Note

This is a Hugging Face dataset. For large datasets, ensure huggingface_hub>=1.1.3 to avoid rate limits. Learn more in the Hugging Face integration docs.

Dataset Card for RIS-LAD#

image/png

This is a FiftyOne dataset with 2103 samples.

Installation#

If you haven’t already, install FiftyOne:

pip install -U fiftyone

Usage#

import fiftyone as fo
from fiftyone.utils.huggingface import load_from_hub

# Load the dataset
# Note: other available arguments include 'max_samples', etc
dataset = load_from_hub("Voxel51/RIS-LAD")

# Launch the App
session = fo.launch_app(dataset)

Dataset Details#

Dataset Description#

RIS-LAD (Referring Low-Altitude Drone Image Segmentation) is the first fine-grained Referring Image Segmentation benchmark specifically designed for low-altitude drone (LAD) scenarios.

The dataset contains 13,871 meticulously annotated image-text-mask triplets collected from real-world drone footage captured at altitudes of approximately 30-100 meters with oblique viewing angles (30°-60°).

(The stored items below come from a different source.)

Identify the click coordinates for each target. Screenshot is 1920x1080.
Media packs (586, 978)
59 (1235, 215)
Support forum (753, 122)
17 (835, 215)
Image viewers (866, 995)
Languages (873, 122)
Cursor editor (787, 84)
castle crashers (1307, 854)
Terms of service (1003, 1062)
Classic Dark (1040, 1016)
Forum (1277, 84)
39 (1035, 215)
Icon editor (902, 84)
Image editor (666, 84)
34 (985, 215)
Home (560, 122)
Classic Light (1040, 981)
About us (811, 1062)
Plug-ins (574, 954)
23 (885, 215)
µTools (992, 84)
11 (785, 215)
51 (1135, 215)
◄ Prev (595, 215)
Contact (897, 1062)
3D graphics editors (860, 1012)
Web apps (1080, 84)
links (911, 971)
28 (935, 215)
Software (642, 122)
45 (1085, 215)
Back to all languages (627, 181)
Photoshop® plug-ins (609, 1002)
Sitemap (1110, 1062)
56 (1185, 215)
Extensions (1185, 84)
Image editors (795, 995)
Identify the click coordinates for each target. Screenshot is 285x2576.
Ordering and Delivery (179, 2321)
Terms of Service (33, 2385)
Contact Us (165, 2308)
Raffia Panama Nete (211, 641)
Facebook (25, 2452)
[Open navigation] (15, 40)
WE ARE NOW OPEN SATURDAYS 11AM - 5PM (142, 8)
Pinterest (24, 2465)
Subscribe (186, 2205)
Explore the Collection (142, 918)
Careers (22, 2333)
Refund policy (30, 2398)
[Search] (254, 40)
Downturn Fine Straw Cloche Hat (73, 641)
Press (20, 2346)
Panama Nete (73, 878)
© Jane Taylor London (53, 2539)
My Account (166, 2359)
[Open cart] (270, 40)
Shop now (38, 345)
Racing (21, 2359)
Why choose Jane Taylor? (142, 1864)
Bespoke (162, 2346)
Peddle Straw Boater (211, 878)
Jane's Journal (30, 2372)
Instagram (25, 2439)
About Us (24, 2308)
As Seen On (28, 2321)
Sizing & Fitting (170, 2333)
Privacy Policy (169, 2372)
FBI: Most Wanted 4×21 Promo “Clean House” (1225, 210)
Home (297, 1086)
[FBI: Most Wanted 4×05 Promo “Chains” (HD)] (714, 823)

Unlike existing remote sensing RIS datasets that focus on high-altitude satellite or fixed-angle imagery, RIS-LAD addresses unique challenges of low-altitude drone perception including:

Strong perspective changes and foreshortening from oblique views
Tiny and densely packed objects
Variable illumination conditions including nighttime scenes
Category drift (tiny targets causing confusion with larger, semantically similar objects)
Object drift (difficulty distinguishing among crowded same-class instances)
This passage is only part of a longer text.